Profile view of Donald J Trump, presidential candidate, at the Boca Raton, FL Rally on March 13th, 2016
Donald Trump at a Boca Raton, FL, rally on March 13th, 2016. Photo: Shutterstock

Donald Trump refuses to concede to Joe Biden. The worst word in Trump’s vocabulary is “loser,” and he’s not about to admit the word applies to him.

But Trump’s temper tantrums and lies about election fraud may be having the opposite effect of what he intends. He’s making himself irrelevant.

Related: We’ve got a bigger problem now

Trump’s whole schtick was to make everything about him, flooding the zone with nonsense in an effort to make the media cover him. And for a long time, it worked like a charm. Every tweet, every offhand remark became fodder for endless analysis, moving the focus to whatever Trump wanted to float.

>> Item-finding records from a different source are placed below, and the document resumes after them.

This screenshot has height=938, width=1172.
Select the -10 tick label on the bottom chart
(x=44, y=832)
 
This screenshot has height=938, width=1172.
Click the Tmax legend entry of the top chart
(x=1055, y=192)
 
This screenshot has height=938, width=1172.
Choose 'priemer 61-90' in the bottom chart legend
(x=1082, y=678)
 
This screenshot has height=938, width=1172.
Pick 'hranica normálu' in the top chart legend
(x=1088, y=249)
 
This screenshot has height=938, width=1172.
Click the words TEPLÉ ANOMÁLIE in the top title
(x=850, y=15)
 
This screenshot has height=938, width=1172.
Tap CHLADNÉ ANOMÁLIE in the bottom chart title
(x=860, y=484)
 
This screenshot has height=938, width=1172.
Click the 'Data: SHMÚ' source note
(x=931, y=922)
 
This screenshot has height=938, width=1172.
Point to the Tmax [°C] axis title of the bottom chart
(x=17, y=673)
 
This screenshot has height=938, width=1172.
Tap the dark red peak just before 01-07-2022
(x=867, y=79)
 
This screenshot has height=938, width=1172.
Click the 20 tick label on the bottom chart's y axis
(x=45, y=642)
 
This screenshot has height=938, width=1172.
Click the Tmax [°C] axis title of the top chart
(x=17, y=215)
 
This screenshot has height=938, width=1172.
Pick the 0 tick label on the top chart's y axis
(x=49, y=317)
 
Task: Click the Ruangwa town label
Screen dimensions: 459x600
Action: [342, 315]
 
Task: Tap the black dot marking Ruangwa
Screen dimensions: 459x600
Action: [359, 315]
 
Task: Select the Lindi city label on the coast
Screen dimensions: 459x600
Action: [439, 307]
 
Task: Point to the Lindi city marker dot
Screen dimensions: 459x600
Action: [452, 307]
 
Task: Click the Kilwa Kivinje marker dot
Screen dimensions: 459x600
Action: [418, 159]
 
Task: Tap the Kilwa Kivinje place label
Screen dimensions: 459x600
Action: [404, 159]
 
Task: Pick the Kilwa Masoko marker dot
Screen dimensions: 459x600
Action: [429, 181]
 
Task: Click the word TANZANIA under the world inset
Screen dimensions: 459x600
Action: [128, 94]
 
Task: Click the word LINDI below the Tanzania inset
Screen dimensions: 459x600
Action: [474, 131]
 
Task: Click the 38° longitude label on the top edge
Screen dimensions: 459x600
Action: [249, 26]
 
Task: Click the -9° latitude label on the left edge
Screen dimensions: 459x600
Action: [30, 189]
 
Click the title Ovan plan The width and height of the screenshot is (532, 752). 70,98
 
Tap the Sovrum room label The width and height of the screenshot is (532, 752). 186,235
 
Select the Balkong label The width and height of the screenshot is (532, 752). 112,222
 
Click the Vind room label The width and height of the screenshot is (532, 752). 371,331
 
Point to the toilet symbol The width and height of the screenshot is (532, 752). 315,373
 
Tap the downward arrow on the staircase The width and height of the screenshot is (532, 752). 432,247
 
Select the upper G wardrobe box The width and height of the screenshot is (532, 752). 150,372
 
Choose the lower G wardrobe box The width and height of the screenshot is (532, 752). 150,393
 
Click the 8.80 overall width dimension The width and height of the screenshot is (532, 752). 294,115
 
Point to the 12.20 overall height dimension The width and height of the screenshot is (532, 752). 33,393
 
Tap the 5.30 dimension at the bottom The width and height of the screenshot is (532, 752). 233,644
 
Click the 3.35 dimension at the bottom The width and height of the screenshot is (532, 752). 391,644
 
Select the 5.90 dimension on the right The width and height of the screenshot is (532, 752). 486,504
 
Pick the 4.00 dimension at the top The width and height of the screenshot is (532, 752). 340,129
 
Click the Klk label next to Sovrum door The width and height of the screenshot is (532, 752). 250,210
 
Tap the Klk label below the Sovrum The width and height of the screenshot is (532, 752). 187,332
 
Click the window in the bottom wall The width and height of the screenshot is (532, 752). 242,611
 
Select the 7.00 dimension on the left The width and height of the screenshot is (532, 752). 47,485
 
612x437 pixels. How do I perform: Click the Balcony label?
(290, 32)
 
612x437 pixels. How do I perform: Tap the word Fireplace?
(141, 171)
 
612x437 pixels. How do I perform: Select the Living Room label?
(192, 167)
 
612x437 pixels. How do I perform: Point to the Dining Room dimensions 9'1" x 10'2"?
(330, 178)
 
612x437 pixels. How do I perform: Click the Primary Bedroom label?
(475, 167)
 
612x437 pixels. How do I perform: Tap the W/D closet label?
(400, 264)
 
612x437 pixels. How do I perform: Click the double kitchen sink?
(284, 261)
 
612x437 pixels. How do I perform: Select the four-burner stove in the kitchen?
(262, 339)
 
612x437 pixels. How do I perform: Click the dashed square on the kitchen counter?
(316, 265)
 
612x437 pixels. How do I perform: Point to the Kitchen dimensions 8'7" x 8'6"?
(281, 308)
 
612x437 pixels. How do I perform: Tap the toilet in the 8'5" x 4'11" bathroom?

But since the election night, Trump has had to face a new reality. He’s a lame duck, and lame ducks just aren’t that interesting.

Moreover, Trump has chosen to remain largely out of sight at the urging of his advisors. Their thinking is that the legal challenges, which judges are throwing out with barely concealed contempt, should be front and center right now.

The problem is that Trump’s absence allows everyone else to start assuming we’re in a post-Trump era, where Trump isn’t the focus of everything. By staying out of sight, Trump is actually facilitating the feeling that the country is moving on from him.

The same is true of Trump’s endless Twitter tirades, the majority of which are slapped with warnings from Twitter. The mainstream media no longer feels the need to track all of them, unless Trump screws up and accidentally acknowledges he lost.

At some point, Trump’s narcissism will require him to appear in public again, but he’s already set himself up as beside the point. Even if his flurry of threatened executive orders and regulation changes come to pass, Biden will be able to undo many of them.

In fact, the media’s attention will no longer be on Trump. It will be on Biden — his cabinet choices, his political strategy, his transition plans.

None of this is to say that Trump will go the way of Sarah Palin. The president is in dire financial straits, and he will need to gin up some new venture to stave off the $400+ million in debt that he has personally guaranteed and that comes due in the next several years. Maybe it will be a new Trump news cable channel.

Whatever it is, though, Trump will never have the same clout as he did while president. He will always have his hardcore followers, and he will remain an outsized influence in the Republican party. But just how much of an influence remains to be seen.

In the meantime, Trump has entered the forgotten-but-not-gone phase of his presidency. He only has himself to thank for it.